Word for word, print all of the entries below.
=== Records shown ===
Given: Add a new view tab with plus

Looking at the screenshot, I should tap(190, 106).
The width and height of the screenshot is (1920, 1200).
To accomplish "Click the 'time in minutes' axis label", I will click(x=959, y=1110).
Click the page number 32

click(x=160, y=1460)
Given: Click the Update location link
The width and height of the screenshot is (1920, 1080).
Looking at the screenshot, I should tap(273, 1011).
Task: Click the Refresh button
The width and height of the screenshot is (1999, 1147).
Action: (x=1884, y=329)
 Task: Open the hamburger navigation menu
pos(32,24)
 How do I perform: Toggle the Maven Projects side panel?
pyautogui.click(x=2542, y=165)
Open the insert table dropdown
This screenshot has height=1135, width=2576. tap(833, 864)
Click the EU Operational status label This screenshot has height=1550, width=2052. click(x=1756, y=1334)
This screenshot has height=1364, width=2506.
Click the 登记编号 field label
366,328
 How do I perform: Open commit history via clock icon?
===
== Answer box ==
Given: Add a new view tab with plus

Looking at the screenshot, I should tap(190, 106).
The width and height of the screenshot is (1920, 1200).
To accomplish "Click the 'time in minutes' axis label", I will click(x=959, y=1110).
Click the page number 32

click(x=160, y=1460)
Given: Click the Update location link
The width and height of the screenshot is (1920, 1080).
Looking at the screenshot, I should tap(273, 1011).
Task: Click the Refresh button
The width and height of the screenshot is (1999, 1147).
Action: (x=1884, y=329)
 Task: Open the hamburger navigation menu
pos(32,24)
 How do I perform: Toggle the Maven Projects side panel?
pyautogui.click(x=2542, y=165)
Open the insert table dropdown
This screenshot has height=1135, width=2576. tap(833, 864)
Click the EU Operational status label This screenshot has height=1550, width=2052. click(x=1756, y=1334)
This screenshot has height=1364, width=2506.
Click the 登记编号 field label
366,328
 How do I perform: Open commit history via clock icon?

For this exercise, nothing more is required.